Als ich mein Spiegelbild in der U-Bahn-Scheibe sehe, sind meine Augen groß und starr. Ich sehe aus wie eine Irre, geistig minderbemittelt. Vielleicht passiert das so. Die Leute wollen Partys geben und brechen unter dem Druck zusammen, und am Ende zerbricht daran ihr ganzes Leben. Vielleicht sind Überraschungspartys einer der Hauptgründe für psychische Erkrankungen. Es würde mich nicht wundern.

Ich bin mit Janice und Minnie am Bahnhof Waterloo verabredet, und als ich auf sie zugehe, versetzt es mir einen Stich. Sie sehen so sorgenfrei und glücklich aus.

»Wir hatten einen wunderschönen Morgen!« Janice sprudelt förmlich über, als ich bei ihr bin. »Stimmt es nicht, Minnie?  Wir haben alle meine Osterkuchen gebacken und in den Tiefkühler getan.«

»Vielen Dank, Janice.« Ich bringe ein lahmes Lächeln zustande. »Ich weiß es wirklich zu schätzen.«

Janice war ein echter Schatz. Sobald sie hörte, dass Mum und Dad ins West Place ziehen, hat sie angeboten, auf Minnie aufzupassen, wenn ich arbeite.

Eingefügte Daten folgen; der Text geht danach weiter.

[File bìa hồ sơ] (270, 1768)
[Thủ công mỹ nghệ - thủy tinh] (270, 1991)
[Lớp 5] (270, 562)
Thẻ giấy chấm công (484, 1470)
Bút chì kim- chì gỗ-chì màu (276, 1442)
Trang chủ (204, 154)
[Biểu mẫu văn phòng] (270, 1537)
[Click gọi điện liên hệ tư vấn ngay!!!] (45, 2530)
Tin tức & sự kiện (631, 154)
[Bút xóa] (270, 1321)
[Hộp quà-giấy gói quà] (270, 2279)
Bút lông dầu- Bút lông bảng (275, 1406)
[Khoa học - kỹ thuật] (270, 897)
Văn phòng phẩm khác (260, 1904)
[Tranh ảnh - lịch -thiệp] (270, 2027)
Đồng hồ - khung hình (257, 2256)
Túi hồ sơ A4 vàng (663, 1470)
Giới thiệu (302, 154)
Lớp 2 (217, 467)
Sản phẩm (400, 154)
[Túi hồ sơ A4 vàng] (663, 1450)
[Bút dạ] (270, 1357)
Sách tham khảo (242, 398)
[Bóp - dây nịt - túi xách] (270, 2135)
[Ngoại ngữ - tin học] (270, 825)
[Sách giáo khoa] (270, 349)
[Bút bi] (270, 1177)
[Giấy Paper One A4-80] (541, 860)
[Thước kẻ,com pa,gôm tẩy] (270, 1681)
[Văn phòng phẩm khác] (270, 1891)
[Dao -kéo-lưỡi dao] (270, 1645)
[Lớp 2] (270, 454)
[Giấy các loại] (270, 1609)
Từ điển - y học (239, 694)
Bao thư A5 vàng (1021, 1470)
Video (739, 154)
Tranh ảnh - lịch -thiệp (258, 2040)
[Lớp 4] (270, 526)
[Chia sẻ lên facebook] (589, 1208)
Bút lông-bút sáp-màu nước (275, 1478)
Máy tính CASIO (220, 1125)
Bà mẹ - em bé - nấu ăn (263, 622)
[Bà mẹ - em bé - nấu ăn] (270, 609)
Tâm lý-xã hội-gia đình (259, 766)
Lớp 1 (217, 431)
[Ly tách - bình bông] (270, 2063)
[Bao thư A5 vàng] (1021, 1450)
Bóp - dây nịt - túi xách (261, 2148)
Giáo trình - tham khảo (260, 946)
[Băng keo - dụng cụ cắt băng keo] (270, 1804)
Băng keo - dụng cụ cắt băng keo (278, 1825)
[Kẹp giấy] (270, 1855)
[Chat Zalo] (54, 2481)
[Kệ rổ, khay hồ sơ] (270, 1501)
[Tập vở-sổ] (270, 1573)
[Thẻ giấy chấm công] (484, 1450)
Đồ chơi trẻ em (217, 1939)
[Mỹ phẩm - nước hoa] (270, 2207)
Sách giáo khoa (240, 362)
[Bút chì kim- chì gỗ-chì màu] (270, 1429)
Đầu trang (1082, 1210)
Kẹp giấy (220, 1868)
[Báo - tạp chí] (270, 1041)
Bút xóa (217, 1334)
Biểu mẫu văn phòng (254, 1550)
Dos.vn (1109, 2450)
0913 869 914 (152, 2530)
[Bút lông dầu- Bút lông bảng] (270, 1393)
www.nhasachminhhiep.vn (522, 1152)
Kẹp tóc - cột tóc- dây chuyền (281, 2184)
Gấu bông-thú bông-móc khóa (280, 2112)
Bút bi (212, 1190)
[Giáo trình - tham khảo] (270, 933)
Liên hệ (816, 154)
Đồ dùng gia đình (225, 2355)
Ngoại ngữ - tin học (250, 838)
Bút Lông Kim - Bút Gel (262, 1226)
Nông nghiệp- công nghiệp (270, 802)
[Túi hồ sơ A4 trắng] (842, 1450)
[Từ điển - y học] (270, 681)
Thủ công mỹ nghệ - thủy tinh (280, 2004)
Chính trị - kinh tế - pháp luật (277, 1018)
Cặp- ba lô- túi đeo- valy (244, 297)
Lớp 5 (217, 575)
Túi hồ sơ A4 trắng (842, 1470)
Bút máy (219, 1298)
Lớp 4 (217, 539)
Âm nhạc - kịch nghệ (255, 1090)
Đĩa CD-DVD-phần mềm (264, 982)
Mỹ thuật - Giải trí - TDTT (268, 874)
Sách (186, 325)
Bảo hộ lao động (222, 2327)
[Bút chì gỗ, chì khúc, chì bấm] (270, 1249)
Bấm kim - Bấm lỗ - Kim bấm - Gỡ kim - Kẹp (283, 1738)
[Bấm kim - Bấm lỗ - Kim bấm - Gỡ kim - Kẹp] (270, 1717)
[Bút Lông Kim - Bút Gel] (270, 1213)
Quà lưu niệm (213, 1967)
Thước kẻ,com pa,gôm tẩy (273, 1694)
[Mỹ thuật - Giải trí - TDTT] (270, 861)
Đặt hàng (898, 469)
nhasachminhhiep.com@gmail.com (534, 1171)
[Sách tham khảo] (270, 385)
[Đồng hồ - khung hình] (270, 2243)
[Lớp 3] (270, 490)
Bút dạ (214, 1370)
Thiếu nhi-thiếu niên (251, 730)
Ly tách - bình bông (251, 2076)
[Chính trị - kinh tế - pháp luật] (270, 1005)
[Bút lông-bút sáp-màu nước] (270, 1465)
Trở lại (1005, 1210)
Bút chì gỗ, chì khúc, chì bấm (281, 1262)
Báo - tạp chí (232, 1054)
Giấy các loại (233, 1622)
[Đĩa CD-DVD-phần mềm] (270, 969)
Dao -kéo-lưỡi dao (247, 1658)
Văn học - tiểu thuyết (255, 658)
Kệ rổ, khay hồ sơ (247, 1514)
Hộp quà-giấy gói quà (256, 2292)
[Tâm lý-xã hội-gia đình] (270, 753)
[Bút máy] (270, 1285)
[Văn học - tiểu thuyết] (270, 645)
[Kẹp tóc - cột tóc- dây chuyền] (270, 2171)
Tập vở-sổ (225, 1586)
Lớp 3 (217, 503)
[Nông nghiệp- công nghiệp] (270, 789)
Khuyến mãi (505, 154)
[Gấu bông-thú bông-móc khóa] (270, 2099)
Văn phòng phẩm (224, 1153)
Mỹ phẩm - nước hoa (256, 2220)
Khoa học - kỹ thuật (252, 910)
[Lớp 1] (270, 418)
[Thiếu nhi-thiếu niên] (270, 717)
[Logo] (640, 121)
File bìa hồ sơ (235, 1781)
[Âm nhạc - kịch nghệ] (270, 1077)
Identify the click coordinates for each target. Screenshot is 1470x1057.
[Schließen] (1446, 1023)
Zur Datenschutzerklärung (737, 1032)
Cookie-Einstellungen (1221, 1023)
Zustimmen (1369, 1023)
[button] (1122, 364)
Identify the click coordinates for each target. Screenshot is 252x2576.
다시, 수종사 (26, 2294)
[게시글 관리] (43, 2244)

Sie hat einen ganzen Schrank voller Spielzeug gekauft, obwohl ich sie gebeten hatte, es nicht zu tun, und sie hat Minnie einen ganzen Haufen neuer Kinderlieder beigebracht. Der einzige Nachteil ist, dass sie offenbar Jess gegenüber nur noch mehr spitze Bemerkungen zum Thema »Enkelkinder« macht und jedes Mal laut seufzt, wenn sie Minnies Fingerbilder an die Wand pinnt.

»Es war mir ein Vergnügen! Jederzeit wieder. Und ... hast du was von deiner Mum gehört?«, fügt sie zögerlich hinzu.

»Nein. Du?«

Janice nickt. »Es geht ihnen fabelhaft! Die Suite ist offenbar hübsch. Sie waren zweimal im Theater und haben eine Schlammpackung bekommen. Beide gleichzeitig.« »Schön.« Ich blicke zu Boden. »Na ... ich freue mich, dass sie sich amüsieren. « »Sprecht ihr zwei immer noch nicht miteinander, Liebes?« Bedrückt sieht Janice mich an.

»Scheint so.«

Mum und ich haben noch nie nicht miteinander gesprochen. Und wenn sie mir nichts von ihrer Schlammpackung erzählt, heißt das, dass sie offenbar wirklich nicht mit mir reden will.

»Gut, ich sollte besser mal los ...« Janice reicht mir Minnies Fäustlinge. »Ich will noch zu einem Kunstgewerbemarkt und mit meinen Weihnachtseinkäufen anfangen. Wo willst du denn mit Minnie hin?«

»Green Park«, sage ich nach einer kurzen Pause. Was mehr oder weniger stimmt. Das Ritz ist gleich beim Green Park.

Als wir am Piccadilly aus der U-Bahn kommen, türmen sich am Himmel graue Wolken, als hätten sie nur auf eine Gelegenheit gewartet, und plötzlich pladdert Regen auf uns ein. Ich setze Minnie ihre Kapuze auf und trabe trübsinnig voran. Die Aussicht auf einen Tee mit Elinor ist nicht gerade dazu angetan, meine Laune aufzubessern.

Sie erwartet uns in derselben pompösen Suite wie beim letzten Mal, in einem eisblauen Kleid, und auf dem Tisch liegen drei neue Puzzles.

»Ladyyyyyy!« Augenblicklich hellt sich Minnies Miene auf, und sie rennt los, um Elinor zu umarmen. Lähmender Schreck und blanke Fassungslosigkeit stehen Elinor ins Gesicht geschrieben, und trotz meiner finsteren Stimmung möchte ich am liebsten laut loslachen.

»Nun, Minnie ...«, sagt sie verkrampft, fast barsch. »Setz dich lieber mal hin!«

Noch immer klammert sich Minnie an sie, und Elinor tätschelt ihr steif den Rücken. Ich frage mich, ob sie schon mal von einem kleinen Kind umarmt wurde.

Von Luke vielleicht. Bevor sie ihn im Stich gelassen hat. Der bloße Gedanke bereitet mir Bauchschmerzen.

Der Tisch ist üppig gedeckt, wie beim letzten Mal, aber ich bin zu aufgewühlt, um etwas zu essen. Ich möchte diese Tortur so schnell wie möglich hinter mich bringen und gehen.

»Warte mal, Minnie«, sagt Elinor, als Minnie neben mir auf das Sofa krabbelt. »Ich habe dir einen ganz besonderen Kuchen gekauft.«

Sie tritt an einen Sekretär, und als sie sich wieder umdreht, hält sie ein Silbertablett mit einer Tortenglocke in der Hand.

Ihre Wangen sind ganz leicht rosig, und ... ist das ein winziges Lächeln? Ist Elinor ... aufgeregt?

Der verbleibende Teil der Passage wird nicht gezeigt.